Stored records
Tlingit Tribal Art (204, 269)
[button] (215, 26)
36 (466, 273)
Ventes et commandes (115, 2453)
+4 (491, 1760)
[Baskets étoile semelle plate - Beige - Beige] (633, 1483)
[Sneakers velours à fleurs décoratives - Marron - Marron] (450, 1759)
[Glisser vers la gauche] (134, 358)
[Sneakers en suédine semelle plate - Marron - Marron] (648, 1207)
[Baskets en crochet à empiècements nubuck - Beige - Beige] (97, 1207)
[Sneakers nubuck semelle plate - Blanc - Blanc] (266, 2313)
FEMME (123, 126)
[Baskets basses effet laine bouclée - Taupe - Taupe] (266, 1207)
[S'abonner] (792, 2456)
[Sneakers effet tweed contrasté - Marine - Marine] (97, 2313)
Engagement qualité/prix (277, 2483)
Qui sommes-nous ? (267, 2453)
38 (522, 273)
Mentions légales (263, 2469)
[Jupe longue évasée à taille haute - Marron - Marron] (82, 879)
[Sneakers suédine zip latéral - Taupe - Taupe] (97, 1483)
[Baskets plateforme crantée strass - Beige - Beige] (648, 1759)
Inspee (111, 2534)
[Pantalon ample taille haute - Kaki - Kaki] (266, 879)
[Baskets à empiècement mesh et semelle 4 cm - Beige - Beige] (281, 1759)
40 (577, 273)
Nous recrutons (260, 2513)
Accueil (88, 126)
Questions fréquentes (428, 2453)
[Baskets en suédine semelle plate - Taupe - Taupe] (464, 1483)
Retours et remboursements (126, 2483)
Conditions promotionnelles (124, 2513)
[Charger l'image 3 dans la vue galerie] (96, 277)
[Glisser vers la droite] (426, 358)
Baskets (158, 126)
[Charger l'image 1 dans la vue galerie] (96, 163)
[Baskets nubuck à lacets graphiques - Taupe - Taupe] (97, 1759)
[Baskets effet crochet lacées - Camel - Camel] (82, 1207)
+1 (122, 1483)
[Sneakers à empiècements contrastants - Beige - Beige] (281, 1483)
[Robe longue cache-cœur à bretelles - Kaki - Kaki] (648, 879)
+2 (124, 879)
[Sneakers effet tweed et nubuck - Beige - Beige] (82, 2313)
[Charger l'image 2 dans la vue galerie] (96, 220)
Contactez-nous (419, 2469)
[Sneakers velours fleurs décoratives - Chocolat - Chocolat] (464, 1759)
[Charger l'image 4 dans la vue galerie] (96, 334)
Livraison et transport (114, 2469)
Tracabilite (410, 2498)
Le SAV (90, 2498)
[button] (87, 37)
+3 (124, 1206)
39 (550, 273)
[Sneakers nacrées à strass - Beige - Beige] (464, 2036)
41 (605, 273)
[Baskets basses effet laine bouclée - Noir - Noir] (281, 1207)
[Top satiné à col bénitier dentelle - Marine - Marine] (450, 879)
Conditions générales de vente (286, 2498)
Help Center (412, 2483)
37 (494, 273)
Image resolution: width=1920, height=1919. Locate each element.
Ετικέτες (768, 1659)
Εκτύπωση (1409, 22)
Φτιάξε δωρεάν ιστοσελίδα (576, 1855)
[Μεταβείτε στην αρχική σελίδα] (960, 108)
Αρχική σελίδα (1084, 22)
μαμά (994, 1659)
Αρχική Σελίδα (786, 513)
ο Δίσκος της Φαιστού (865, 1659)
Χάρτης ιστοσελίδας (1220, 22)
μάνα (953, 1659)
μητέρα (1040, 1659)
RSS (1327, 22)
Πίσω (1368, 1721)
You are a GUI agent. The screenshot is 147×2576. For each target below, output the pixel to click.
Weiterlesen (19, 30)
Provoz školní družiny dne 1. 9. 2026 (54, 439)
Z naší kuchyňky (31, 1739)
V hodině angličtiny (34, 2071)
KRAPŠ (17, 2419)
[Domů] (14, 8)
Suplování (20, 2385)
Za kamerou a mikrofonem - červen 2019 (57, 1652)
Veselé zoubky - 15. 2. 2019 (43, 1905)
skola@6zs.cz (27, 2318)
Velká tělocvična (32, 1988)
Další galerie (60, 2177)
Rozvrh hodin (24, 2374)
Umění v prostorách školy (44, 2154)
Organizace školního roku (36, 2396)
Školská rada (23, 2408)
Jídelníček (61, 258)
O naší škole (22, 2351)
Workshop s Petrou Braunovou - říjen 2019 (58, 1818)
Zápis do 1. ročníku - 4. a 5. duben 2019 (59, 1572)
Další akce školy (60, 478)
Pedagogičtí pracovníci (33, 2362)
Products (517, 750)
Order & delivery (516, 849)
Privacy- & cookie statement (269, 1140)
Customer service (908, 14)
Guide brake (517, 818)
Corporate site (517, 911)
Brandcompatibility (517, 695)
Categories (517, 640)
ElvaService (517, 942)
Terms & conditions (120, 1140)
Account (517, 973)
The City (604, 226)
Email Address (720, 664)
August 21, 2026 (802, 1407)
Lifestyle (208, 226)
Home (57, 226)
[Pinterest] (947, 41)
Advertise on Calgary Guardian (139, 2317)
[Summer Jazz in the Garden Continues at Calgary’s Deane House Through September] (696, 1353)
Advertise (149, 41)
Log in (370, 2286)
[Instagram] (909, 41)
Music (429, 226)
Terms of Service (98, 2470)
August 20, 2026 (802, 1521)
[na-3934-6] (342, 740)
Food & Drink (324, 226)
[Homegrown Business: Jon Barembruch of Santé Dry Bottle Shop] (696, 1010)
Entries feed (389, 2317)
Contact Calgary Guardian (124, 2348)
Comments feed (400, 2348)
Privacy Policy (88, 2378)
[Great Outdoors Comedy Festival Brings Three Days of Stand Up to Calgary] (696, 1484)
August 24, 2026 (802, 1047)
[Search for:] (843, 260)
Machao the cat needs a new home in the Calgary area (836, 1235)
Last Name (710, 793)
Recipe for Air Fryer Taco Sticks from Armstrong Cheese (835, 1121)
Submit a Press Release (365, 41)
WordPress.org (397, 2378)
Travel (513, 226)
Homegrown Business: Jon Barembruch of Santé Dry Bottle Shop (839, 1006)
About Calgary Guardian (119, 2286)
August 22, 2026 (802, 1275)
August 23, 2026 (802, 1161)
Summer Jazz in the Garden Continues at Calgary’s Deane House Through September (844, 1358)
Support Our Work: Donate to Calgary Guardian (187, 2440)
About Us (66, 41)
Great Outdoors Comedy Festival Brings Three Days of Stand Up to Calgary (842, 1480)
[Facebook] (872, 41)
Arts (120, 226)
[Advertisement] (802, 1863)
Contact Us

__WHAT THE TASK REQUIRES__. Write out the lines of the entries, word for word, from the first through the one containing "[Sneakers en suédine", and stop at that line.

__EXPECTED ANSWER__.
Tlingit Tribal Art (204, 269)
[button] (215, 26)
36 (466, 273)
Ventes et commandes (115, 2453)
+4 (491, 1760)
[Baskets étoile semelle plate - Beige - Beige] (633, 1483)
[Sneakers velours à fleurs décoratives - Marron - Marron] (450, 1759)
[Glisser vers la gauche] (134, 358)
[Sneakers en suédine semelle plate - Marron - Marron] (648, 1207)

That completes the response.